**WHAT TO WORK ON**
Give back exactly the lines that start at the one containing "Click the load FlowData button" and run to the end of the material, leaving out the pictures.

(MATERIAL PROVIDED)

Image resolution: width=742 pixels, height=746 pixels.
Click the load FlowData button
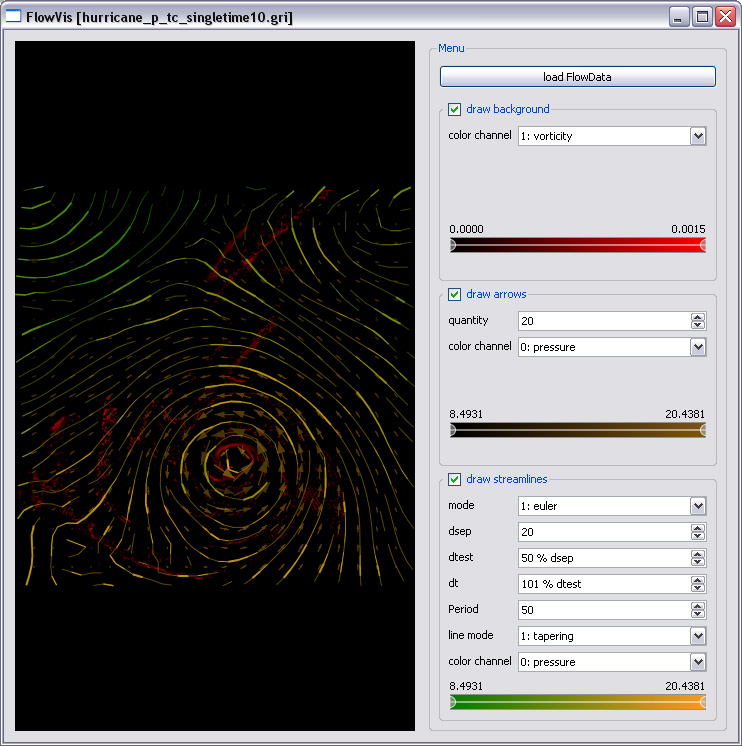(x=577, y=77)
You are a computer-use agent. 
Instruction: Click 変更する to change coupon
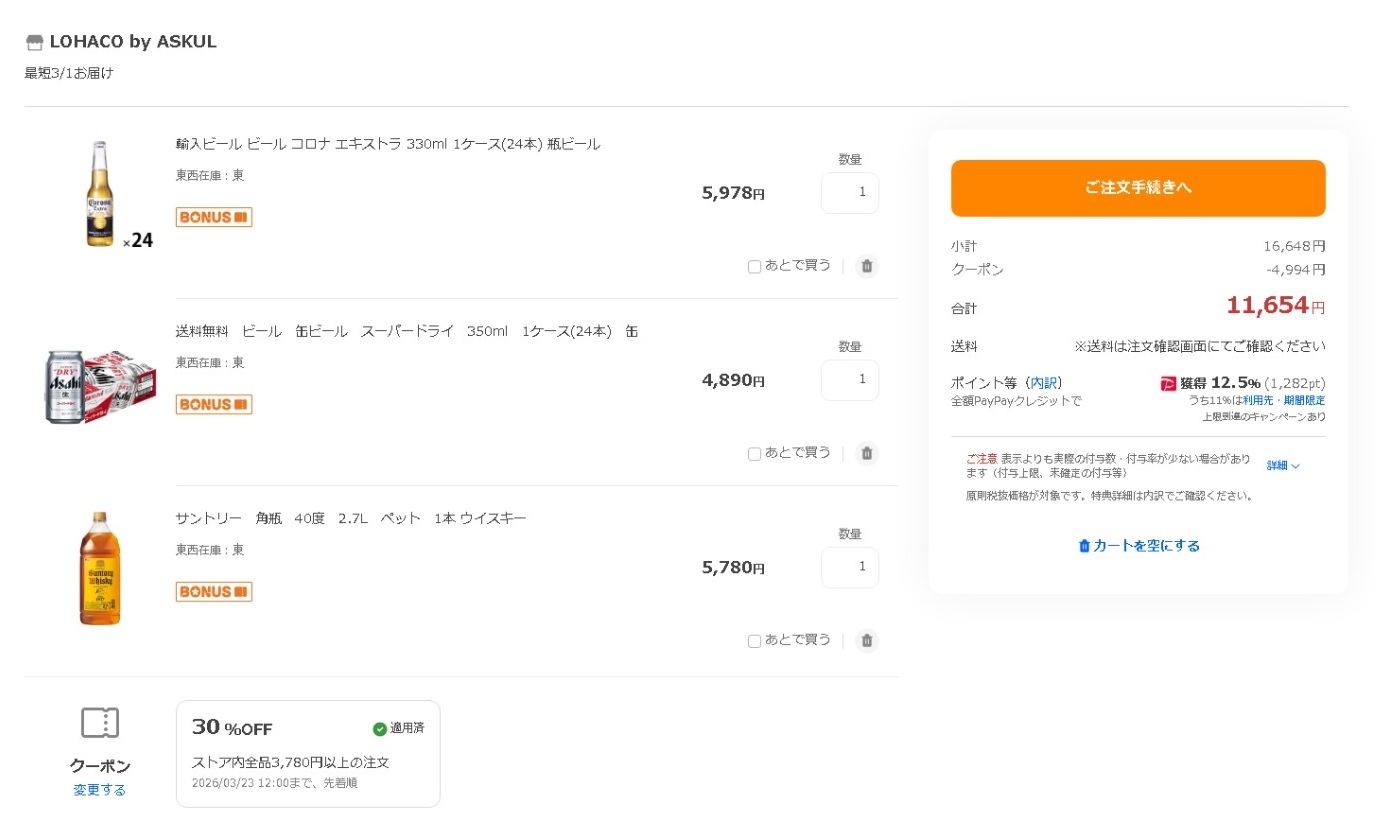click(100, 790)
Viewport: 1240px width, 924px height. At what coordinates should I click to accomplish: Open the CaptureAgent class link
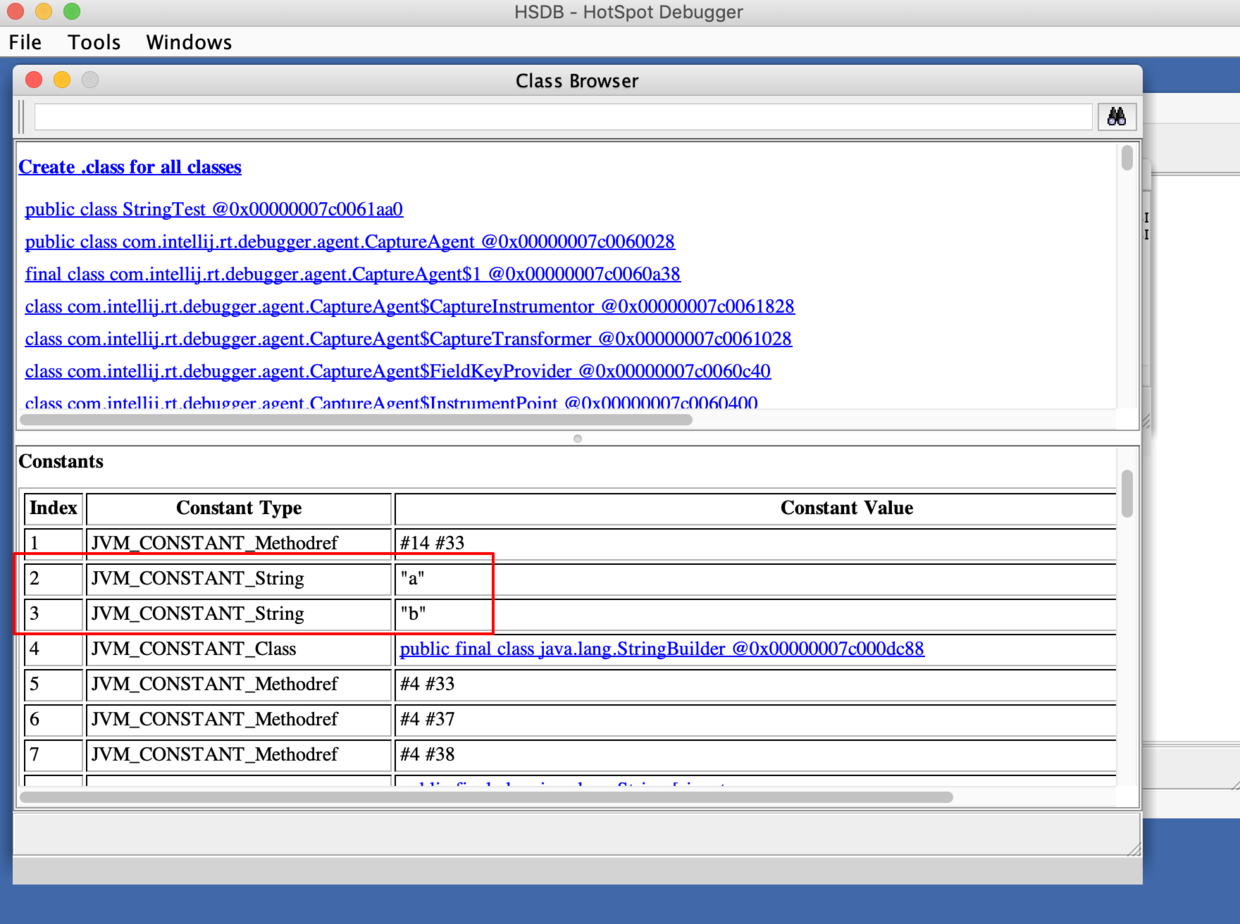349,242
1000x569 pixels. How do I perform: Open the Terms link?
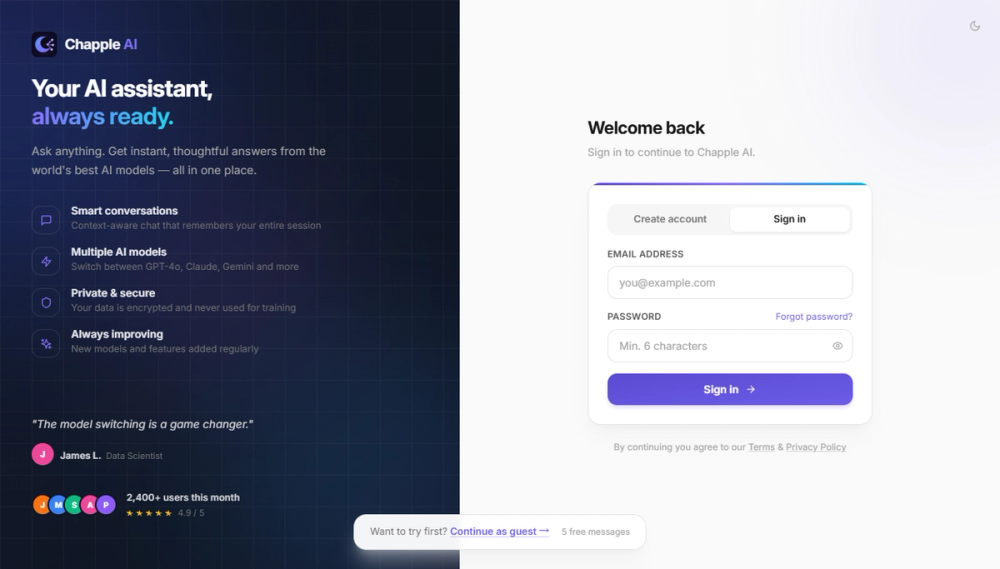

(End MATERIAL PROVIDED)

**YOUR SOLUTION**
Click the load FlowData button
(x=577, y=77)
You are a computer-use agent. 
Instruction: Click 変更する to change coupon
click(100, 790)
Viewport: 1240px width, 924px height. At what coordinates should I click to accomplish: Open the CaptureAgent class link
349,242
1000x569 pixels. How do I perform: Open the Terms link?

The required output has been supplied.